The story “Tick Tock,” as you might expect, is about a man named Brewster whose clock has been running down without him realizing it. Brewster is a college professor, the kind who is indifferent to his job and his students, and that cliché usually spells trouble in a story. But not here: Brewster has an unusual past, summed up by the many poorly healed fractures of his fingers and hands. His idea of himself as a tough guy comes to an abrupt end when he has to marshal that violence once again.

“Koenig & Company” made me think of the theme put to good use by Richard Ford in his novel Canada: the child left unattended due to his parents’ incapacities. Billy, a high school kid, ends up getting shipped over to the Koenig house. It’s a social disaster for him. The Koenigs are the town ne’er-do-wells whom no one wants to associate with. But wait, there’s Sabrina Koenig, and despite her leg withered by polio, she gives Billy a chance to expand his world. And Billy, of course, is not so sure he wants to know. Neither as a green kid, nor later, as a man, when he declines second chance with Sabrina.

Tony Japp, the over-the-hill actor in “Anything,” is another guy who has big ideas about himself. “Tony’s the man who can play anything,” he’s quick to claim, but he’s the only one who believes in that fiction. If only he could manipulate his props in a more natural fashion, and stop flashing that Georges Bernanos novel. “Spring came in torturous increments,” Vanderhaeghe writes in that story. He must have been talking about our town.

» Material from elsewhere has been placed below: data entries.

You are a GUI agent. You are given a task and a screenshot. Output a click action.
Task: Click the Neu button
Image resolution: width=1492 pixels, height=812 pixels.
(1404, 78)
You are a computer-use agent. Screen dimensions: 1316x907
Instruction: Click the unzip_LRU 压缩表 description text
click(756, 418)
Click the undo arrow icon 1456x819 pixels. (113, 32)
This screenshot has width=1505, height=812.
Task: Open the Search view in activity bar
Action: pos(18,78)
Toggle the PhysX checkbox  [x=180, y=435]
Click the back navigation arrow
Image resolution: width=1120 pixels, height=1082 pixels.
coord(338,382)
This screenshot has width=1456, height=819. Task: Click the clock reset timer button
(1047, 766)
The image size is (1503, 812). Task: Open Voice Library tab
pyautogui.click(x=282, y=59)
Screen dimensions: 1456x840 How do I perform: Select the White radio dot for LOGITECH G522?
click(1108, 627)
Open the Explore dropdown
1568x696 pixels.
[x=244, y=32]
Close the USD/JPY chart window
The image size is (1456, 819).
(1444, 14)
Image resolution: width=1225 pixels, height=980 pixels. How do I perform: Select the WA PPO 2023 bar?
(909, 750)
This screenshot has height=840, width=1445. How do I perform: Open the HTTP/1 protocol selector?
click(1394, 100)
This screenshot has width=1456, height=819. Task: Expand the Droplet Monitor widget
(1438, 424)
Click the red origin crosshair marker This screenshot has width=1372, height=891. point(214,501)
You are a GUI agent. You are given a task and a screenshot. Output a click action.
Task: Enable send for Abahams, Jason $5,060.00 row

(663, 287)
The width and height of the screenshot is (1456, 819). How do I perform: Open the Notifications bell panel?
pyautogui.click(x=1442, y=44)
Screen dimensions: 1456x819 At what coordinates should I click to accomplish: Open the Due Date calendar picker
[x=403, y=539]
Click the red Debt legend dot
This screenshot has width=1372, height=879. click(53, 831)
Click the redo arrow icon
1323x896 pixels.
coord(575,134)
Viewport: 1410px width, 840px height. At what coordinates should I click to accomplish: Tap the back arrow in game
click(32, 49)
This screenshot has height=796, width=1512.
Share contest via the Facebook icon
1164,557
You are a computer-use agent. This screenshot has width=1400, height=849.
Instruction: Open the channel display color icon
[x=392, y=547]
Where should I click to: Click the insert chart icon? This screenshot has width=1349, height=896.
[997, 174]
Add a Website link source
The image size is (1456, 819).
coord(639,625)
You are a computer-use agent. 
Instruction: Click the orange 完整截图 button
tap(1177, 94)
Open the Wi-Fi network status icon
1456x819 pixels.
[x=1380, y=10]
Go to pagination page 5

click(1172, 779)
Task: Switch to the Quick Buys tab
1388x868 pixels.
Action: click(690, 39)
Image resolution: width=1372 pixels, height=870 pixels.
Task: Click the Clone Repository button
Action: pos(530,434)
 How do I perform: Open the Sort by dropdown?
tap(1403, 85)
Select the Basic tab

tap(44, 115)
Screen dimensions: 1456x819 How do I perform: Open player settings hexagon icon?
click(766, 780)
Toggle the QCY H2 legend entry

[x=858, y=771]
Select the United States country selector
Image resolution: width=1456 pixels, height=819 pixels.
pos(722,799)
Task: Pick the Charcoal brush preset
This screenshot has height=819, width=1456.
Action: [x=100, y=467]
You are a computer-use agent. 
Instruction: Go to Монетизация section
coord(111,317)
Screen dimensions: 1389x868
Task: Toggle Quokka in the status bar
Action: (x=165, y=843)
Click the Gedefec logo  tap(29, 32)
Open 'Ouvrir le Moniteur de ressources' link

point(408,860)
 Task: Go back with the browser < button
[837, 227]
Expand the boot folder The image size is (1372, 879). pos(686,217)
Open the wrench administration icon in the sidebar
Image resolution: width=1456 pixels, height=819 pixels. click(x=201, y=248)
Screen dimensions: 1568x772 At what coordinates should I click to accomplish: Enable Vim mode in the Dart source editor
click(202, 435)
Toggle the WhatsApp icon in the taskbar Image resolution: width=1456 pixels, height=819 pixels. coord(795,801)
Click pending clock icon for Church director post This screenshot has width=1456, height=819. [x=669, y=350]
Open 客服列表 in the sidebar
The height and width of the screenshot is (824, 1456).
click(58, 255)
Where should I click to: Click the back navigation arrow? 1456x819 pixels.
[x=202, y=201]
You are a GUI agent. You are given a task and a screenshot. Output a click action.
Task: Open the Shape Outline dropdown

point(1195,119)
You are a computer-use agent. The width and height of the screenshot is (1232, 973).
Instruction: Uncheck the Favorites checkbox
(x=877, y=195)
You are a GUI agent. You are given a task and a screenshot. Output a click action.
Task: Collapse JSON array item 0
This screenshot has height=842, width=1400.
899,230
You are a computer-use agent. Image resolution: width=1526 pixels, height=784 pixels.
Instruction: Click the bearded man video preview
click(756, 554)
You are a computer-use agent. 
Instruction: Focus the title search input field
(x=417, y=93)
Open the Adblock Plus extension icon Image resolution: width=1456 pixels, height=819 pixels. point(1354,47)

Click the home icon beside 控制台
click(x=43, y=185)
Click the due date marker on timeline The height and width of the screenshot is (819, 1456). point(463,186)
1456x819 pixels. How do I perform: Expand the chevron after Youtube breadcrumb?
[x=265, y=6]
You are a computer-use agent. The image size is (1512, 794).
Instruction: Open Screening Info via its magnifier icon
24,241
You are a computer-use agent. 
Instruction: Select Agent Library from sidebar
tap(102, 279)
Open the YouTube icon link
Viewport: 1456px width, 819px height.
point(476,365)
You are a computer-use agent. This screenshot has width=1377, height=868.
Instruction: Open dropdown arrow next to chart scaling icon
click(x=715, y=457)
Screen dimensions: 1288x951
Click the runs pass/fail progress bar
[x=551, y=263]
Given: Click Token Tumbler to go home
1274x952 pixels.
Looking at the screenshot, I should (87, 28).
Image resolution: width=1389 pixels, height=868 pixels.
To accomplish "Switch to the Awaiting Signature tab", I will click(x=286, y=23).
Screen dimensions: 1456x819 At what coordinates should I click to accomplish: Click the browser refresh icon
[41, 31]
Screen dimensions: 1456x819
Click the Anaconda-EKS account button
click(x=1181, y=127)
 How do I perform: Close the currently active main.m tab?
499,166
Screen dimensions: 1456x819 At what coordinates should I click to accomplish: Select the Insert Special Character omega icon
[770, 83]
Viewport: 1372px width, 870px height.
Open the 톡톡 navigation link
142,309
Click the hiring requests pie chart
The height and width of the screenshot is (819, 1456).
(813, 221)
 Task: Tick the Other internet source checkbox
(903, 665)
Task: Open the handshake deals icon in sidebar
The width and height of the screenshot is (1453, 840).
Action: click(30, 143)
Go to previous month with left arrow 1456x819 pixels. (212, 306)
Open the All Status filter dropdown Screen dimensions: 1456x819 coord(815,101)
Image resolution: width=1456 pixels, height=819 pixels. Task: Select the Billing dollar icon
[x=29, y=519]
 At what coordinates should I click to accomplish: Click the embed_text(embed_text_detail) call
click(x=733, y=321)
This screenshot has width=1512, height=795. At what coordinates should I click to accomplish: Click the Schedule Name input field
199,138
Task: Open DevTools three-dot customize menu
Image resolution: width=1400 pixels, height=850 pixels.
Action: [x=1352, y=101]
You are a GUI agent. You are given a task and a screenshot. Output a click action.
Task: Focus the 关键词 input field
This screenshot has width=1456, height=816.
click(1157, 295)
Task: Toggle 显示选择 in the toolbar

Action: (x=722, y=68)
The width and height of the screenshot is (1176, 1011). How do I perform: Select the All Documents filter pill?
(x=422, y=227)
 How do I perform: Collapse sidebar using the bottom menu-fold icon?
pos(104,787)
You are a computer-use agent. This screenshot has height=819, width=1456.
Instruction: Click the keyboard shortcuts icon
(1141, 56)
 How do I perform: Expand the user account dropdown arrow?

When you have men and their illusions about themselves rubbing up against each other, you naturally have competition. “Daddy Lenin,” the title story, isn’t the only one about that old theme that doesn’t seem to go out of style. In our present age where words like “mentor” and “elder” are bandied about as positive signs, “Daddy Lenin” gives us the retired professor Jorgensen who did everything in his power to sabotage his student Corbin. Sleeping with Corbin’s wife Linda was just the beginning; he also piloted him toward subjects he knew would lead to Corbin’s undoing. Repentant, Jorgensen? Not for an instant. Hoping to embarrass his wife for that old transgression, Corbin invites Jorgensen home for dinner, unannounced. Linda won’t bite at the bait any more than the old professor. Corbin ends up drunk, on the couch. He awakes there at one in the morning, and hallucinates a figure he first thinks is Linda, then Jorgensen. But Vanderhaeghe is too sly for that kind of simple ending. Corbin finally recognizes who it is: “It was Jack Corbin waiting for Jack Corbin to arrive home, arrive at the place to which every step and misstep he had ever made had been leading him for years.” Vanderhaeghe knows that when it comes to competition among men, it’s always every man against himself.

David Homel is a Montreal novelist whose first book dates back to 1988. In the meantime he has published eleven novels, the latest being The Fledglings in 2014.